ASSIGNED TASK:
Down to the last line, copy the records below without any change.

Saved data entries
↓↓↓
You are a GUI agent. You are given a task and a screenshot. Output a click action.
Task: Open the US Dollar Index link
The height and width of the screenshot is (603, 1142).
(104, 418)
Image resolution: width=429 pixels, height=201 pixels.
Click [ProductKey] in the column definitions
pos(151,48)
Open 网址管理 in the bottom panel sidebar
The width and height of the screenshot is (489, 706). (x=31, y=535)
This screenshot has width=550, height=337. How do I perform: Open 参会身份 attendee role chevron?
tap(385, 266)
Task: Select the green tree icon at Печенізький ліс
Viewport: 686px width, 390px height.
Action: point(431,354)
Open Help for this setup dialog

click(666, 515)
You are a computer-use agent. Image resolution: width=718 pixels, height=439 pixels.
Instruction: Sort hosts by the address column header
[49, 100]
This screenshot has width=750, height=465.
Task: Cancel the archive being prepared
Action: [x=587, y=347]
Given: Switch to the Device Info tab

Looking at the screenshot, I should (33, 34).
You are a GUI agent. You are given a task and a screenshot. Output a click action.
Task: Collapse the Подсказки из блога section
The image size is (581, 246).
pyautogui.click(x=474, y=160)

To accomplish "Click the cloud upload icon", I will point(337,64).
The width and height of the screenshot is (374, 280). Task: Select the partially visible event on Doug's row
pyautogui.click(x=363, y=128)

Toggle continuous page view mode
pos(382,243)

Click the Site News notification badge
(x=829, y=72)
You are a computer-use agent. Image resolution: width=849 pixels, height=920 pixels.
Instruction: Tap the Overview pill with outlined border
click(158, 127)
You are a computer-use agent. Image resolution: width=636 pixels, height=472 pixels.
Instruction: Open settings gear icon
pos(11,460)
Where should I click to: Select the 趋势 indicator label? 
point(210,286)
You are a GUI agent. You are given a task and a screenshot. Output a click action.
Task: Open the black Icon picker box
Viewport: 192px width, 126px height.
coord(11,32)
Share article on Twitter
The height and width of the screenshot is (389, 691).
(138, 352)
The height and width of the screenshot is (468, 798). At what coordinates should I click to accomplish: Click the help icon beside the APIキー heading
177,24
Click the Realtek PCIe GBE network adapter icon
↑↑↑
SOLUTION FOR THIS TASK:
You are a GUI agent. You are given a task and a screenshot. Output a click action.
Task: Open the US Dollar Index link
The height and width of the screenshot is (603, 1142).
(104, 418)
Image resolution: width=429 pixels, height=201 pixels.
Click [ProductKey] in the column definitions
pos(151,48)
Open 网址管理 in the bottom panel sidebar
The width and height of the screenshot is (489, 706). (x=31, y=535)
This screenshot has width=550, height=337. How do I perform: Open 参会身份 attendee role chevron?
tap(385, 266)
Task: Select the green tree icon at Печенізький ліс
Viewport: 686px width, 390px height.
Action: point(431,354)
Open Help for this setup dialog

click(666, 515)
You are a computer-use agent. Image resolution: width=718 pixels, height=439 pixels.
Instruction: Sort hosts by the address column header
[49, 100]
This screenshot has width=750, height=465.
Task: Cancel the archive being prepared
Action: [x=587, y=347]
Given: Switch to the Device Info tab

Looking at the screenshot, I should (33, 34).
You are a GUI agent. You are given a task and a screenshot. Output a click action.
Task: Collapse the Подсказки из блога section
The image size is (581, 246).
pyautogui.click(x=474, y=160)

To accomplish "Click the cloud upload icon", I will point(337,64).
The width and height of the screenshot is (374, 280). Task: Select the partially visible event on Doug's row
pyautogui.click(x=363, y=128)

Toggle continuous page view mode
pos(382,243)

Click the Site News notification badge
(x=829, y=72)
You are a computer-use agent. Image resolution: width=849 pixels, height=920 pixels.
Instruction: Tap the Overview pill with outlined border
click(158, 127)
You are a computer-use agent. Image resolution: width=636 pixels, height=472 pixels.
Instruction: Open settings gear icon
pos(11,460)
Where should I click to: Select the 趋势 indicator label? 
point(210,286)
You are a GUI agent. You are given a task and a screenshot. Output a click action.
Task: Open the black Icon picker box
Viewport: 192px width, 126px height.
coord(11,32)
Share article on Twitter
The height and width of the screenshot is (389, 691).
(138, 352)
The height and width of the screenshot is (468, 798). At what coordinates should I click to accomplish: Click the help icon beside the APIキー heading
177,24
Click the Realtek PCIe GBE network adapter icon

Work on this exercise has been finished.